The next morning, I restarted the fire, using some leftover hot coals.  The rain had held off through the night and it looked as if the sky was straining to wriggle out of the damp overcoat of its cloudiness.  After a mighty strong cup of coffee (didn't even need a cup!), I went down to the creek with my dad to filter some water for the upcoming hike.  This was my first opportunity to use my Katadyn Hiker filter in the field.  What a wonderful device!  Easy to use, we filtered about 4 liters of water in just a few minutes.  A true outdoor necessity. 

After packing up our gear, we began hiking the remainder of our trip.  By no means were we out of the woods, either literally or figuratively.  We still had a good five or six miles ahead of us.  After a couple of stream crossings and a close encounter with a snake, we made a sharp right and hiked back uphill.  We crossed over the ridge and made our way around the hillside.  The trail continued along the slope for quite some time, dipping into a valley where the trail twisted through some thick brush.   After about three hours of hiking, it was time for a break.  We found a shady spot and rested for a bit.  The biggest question at this point had become "How much further?"  After speculating that the end of the loop was, at most, a half-mile away, we turned the bend to find that it was only 50 feet from our location!  

Turning left at the sign, we began the final 1.4 mile stretch down the trail back to the parking lot.  The weather had become sunny and bright, lending an optimism to the day that was well-received.  Sooner that I expected, we came to the trail head from where we had started the previous day.  

Completing this hike was significant in several ways.  I have now completed 10 of the 50 hikes listed in my book.  This was my first overnight backpack of the year.  Also, it was the first opportunity to use a good portion of my gear in the field.  Most importantly, however, it was very special to me to share this experience with my dad and my brother.  Since I live a solid two-hour drive from my folks, I get to see them less frequently than I would like.  Spending any significant amount of time with them is something that rarely happens nowadays.  I hope we can go backpacking together again soon.  

I must take a moment to thank my parents for their influence on my project.  From an early age, my parents have instilled in me an awareness of and respect for nature.  They taught me to appreciate the sounds of the forest, to care for the environment and to be self-reliant.  Best of all, they encouraged my loves of adventure, the outdoors, and new experiences. Thanks, Mom and Dad!

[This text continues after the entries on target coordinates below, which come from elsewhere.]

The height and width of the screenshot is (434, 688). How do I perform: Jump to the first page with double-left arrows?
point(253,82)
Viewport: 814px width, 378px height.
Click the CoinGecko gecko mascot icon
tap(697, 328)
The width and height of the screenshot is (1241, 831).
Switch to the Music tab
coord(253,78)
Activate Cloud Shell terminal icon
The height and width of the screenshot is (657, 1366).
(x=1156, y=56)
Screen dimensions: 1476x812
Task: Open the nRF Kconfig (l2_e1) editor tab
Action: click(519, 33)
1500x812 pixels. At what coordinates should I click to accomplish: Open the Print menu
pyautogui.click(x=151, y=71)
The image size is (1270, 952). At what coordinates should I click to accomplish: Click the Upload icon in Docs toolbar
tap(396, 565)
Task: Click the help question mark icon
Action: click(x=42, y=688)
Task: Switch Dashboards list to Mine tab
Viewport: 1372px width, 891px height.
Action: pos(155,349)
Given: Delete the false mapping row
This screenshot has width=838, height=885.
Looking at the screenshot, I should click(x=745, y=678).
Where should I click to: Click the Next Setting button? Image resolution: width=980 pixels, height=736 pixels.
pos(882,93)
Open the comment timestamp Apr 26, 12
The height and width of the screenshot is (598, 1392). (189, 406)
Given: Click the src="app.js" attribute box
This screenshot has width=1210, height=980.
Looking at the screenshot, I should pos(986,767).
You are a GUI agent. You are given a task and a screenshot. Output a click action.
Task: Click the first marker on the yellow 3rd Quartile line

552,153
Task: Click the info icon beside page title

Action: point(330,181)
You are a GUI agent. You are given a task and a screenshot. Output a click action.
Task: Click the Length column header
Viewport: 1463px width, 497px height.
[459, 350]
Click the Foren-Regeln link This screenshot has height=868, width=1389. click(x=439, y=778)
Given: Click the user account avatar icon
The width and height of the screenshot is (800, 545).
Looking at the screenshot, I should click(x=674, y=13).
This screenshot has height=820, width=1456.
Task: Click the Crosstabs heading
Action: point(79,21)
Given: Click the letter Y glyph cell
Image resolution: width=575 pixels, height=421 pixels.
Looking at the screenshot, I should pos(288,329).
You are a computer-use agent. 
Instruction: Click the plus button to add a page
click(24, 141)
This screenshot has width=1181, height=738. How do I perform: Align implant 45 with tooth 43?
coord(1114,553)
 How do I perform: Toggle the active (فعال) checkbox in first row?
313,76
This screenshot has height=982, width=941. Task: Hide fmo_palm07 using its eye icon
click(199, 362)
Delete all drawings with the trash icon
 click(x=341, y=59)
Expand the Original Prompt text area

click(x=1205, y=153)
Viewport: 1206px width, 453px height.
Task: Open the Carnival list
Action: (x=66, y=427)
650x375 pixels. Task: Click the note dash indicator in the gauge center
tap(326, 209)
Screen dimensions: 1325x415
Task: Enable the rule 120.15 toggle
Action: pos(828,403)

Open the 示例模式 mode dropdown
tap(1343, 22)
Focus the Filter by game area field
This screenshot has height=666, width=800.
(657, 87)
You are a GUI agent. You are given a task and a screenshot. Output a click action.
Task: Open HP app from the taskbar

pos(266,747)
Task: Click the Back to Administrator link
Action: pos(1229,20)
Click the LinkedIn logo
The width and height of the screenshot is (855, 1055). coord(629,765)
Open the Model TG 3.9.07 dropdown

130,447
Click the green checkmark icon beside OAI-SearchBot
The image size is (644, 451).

In rating this hike, I give it a 10/10.  My first perfect score ever!  The trail is well-defined, but integral to the landscape.  Rocks and roots about, so wear your boots.  There are several great views, and plenty of water sources along the trail, along with about five established campsites, so use them if you can.  Also, I would recommend hiking this trail in dry weather, if possible.  The canopy overhead prevents most direct sunlight, so exposure is not much of an issue.  The stream crossings are fairly easy, and the trail is marked well, with the exception of a few spots.  Since the Hickory Creek Area is Pennsylvania's only designated wilderness area, you have excellent chances of seeing wildlife.  We saw tracks of deer and bear, heard the sounds of woodpeckers, and spotted countless chipmunks.  There is even ample parking and free maps at the trail head!  You really can't do much better than this.  Hike on.